RECORDS TO USE:
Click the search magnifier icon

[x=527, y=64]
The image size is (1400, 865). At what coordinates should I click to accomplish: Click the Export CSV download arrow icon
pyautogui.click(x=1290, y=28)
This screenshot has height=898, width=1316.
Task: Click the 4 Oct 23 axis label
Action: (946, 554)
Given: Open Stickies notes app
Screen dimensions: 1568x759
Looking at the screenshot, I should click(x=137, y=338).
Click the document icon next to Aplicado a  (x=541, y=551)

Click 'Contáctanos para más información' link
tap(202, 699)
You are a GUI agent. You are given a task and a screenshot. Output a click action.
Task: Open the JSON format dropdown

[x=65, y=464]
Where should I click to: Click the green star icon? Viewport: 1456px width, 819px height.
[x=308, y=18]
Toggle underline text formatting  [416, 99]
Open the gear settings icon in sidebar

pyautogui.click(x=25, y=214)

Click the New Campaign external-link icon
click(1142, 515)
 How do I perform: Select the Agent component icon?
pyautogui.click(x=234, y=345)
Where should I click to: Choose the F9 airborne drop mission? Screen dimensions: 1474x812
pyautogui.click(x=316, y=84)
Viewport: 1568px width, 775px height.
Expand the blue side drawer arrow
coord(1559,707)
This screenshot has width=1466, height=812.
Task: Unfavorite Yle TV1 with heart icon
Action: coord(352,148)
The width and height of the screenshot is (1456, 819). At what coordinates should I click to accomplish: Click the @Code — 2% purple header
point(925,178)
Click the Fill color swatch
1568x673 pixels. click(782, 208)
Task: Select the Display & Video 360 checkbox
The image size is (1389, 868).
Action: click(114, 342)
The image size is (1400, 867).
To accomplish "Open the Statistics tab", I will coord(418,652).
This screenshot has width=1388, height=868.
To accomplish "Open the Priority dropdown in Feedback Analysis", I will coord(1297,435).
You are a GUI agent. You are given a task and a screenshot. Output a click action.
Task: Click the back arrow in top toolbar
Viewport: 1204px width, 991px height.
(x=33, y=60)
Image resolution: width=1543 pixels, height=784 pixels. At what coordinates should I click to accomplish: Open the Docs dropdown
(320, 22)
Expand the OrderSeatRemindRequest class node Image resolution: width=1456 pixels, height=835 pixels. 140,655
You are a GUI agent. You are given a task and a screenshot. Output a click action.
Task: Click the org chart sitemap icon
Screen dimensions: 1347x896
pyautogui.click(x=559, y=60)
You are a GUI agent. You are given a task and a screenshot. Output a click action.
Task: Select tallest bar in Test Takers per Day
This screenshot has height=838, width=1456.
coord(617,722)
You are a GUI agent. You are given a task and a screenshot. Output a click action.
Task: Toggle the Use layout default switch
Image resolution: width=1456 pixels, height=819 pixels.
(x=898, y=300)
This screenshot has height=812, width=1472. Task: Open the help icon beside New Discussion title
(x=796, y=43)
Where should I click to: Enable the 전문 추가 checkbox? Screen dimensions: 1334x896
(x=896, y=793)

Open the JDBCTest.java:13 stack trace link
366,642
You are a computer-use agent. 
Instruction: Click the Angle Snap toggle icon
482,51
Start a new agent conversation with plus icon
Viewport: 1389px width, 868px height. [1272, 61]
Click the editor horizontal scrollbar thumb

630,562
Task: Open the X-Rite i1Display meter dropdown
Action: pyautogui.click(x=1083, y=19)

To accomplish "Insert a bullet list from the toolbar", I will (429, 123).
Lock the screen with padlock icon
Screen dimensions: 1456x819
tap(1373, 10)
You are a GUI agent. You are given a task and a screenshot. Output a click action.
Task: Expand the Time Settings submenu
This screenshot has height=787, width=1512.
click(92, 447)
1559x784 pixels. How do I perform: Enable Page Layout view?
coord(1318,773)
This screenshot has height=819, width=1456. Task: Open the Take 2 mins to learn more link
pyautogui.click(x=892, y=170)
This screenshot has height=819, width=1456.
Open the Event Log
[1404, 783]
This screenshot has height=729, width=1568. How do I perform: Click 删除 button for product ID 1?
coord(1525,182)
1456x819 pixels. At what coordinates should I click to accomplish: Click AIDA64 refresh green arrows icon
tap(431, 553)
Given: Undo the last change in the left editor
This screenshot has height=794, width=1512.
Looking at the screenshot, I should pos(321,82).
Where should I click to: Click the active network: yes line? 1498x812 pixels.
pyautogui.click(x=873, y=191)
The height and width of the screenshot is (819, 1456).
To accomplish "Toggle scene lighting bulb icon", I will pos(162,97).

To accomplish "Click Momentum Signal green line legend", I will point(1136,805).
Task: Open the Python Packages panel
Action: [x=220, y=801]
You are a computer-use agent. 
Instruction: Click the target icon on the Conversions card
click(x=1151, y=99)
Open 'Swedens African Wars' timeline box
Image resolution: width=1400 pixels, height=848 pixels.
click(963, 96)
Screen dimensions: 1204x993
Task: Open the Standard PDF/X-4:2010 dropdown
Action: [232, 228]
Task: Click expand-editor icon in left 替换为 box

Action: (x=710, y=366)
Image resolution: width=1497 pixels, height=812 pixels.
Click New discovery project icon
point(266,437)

ABOUT THIS TASK: Copy each line of the data exactly, please.

RESULT OF THIS EXERCISE:
Click the search magnifier icon

[x=527, y=64]
The image size is (1400, 865). At what coordinates should I click to accomplish: Click the Export CSV download arrow icon
pyautogui.click(x=1290, y=28)
This screenshot has height=898, width=1316.
Task: Click the 4 Oct 23 axis label
Action: (946, 554)
Given: Open Stickies notes app
Screen dimensions: 1568x759
Looking at the screenshot, I should click(x=137, y=338).
Click the document icon next to Aplicado a  (x=541, y=551)

Click 'Contáctanos para más información' link
tap(202, 699)
You are a GUI agent. You are given a task and a screenshot. Output a click action.
Task: Open the JSON format dropdown

[x=65, y=464]
Where should I click to: Click the green star icon? Viewport: 1456px width, 819px height.
[x=308, y=18]
Toggle underline text formatting  [416, 99]
Open the gear settings icon in sidebar

pyautogui.click(x=25, y=214)

Click the New Campaign external-link icon
click(1142, 515)
 How do I perform: Select the Agent component icon?
pyautogui.click(x=234, y=345)
Where should I click to: Choose the F9 airborne drop mission? Screen dimensions: 1474x812
pyautogui.click(x=316, y=84)
Viewport: 1568px width, 775px height.
Expand the blue side drawer arrow
coord(1559,707)
This screenshot has width=1466, height=812.
Task: Unfavorite Yle TV1 with heart icon
Action: coord(352,148)
The width and height of the screenshot is (1456, 819). At what coordinates should I click to accomplish: Click the @Code — 2% purple header
point(925,178)
Click the Fill color swatch
1568x673 pixels. click(782, 208)
Task: Select the Display & Video 360 checkbox
The image size is (1389, 868).
Action: click(114, 342)
The image size is (1400, 867).
To accomplish "Open the Statistics tab", I will coord(418,652).
This screenshot has width=1388, height=868.
To accomplish "Open the Priority dropdown in Feedback Analysis", I will coord(1297,435).
You are a GUI agent. You are given a task and a screenshot. Output a click action.
Task: Click the back arrow in top toolbar
Viewport: 1204px width, 991px height.
(x=33, y=60)
Image resolution: width=1543 pixels, height=784 pixels. At what coordinates should I click to accomplish: Open the Docs dropdown
(320, 22)
Expand the OrderSeatRemindRequest class node Image resolution: width=1456 pixels, height=835 pixels. 140,655
You are a GUI agent. You are given a task and a screenshot. Output a click action.
Task: Click the org chart sitemap icon
Screen dimensions: 1347x896
pyautogui.click(x=559, y=60)
You are a GUI agent. You are given a task and a screenshot. Output a click action.
Task: Select tallest bar in Test Takers per Day
This screenshot has height=838, width=1456.
coord(617,722)
You are a GUI agent. You are given a task and a screenshot. Output a click action.
Task: Toggle the Use layout default switch
Image resolution: width=1456 pixels, height=819 pixels.
(x=898, y=300)
This screenshot has height=812, width=1472. Task: Open the help icon beside New Discussion title
(x=796, y=43)
Where should I click to: Enable the 전문 추가 checkbox? Screen dimensions: 1334x896
(x=896, y=793)

Open the JDBCTest.java:13 stack trace link
366,642
You are a computer-use agent. 
Instruction: Click the Angle Snap toggle icon
482,51
Start a new agent conversation with plus icon
Viewport: 1389px width, 868px height. [1272, 61]
Click the editor horizontal scrollbar thumb

630,562
Task: Open the X-Rite i1Display meter dropdown
Action: pyautogui.click(x=1083, y=19)

To accomplish "Insert a bullet list from the toolbar", I will (429, 123).
Lock the screen with padlock icon
Screen dimensions: 1456x819
tap(1373, 10)
You are a GUI agent. You are given a task and a screenshot. Output a click action.
Task: Expand the Time Settings submenu
This screenshot has height=787, width=1512.
click(92, 447)
1559x784 pixels. How do I perform: Enable Page Layout view?
coord(1318,773)
This screenshot has height=819, width=1456. Task: Open the Take 2 mins to learn more link
pyautogui.click(x=892, y=170)
This screenshot has height=819, width=1456.
Open the Event Log
[1404, 783]
This screenshot has height=729, width=1568. How do I perform: Click 删除 button for product ID 1?
coord(1525,182)
1456x819 pixels. At what coordinates should I click to accomplish: Click AIDA64 refresh green arrows icon
tap(431, 553)
Given: Undo the last change in the left editor
This screenshot has height=794, width=1512.
Looking at the screenshot, I should pos(321,82).
Where should I click to: Click the active network: yes line? 1498x812 pixels.
pyautogui.click(x=873, y=191)
The height and width of the screenshot is (819, 1456).
To accomplish "Toggle scene lighting bulb icon", I will pos(162,97).

To accomplish "Click Momentum Signal green line legend", I will point(1136,805).
Task: Open the Python Packages panel
Action: [x=220, y=801]
You are a computer-use agent. 
Instruction: Click the target icon on the Conversions card
click(x=1151, y=99)
Open 'Swedens African Wars' timeline box
Image resolution: width=1400 pixels, height=848 pixels.
click(963, 96)
Screen dimensions: 1204x993
Task: Open the Standard PDF/X-4:2010 dropdown
Action: [232, 228]
Task: Click expand-editor icon in left 替换为 box

Action: (x=710, y=366)
Image resolution: width=1497 pixels, height=812 pixels.
Click New discovery project icon
point(266,437)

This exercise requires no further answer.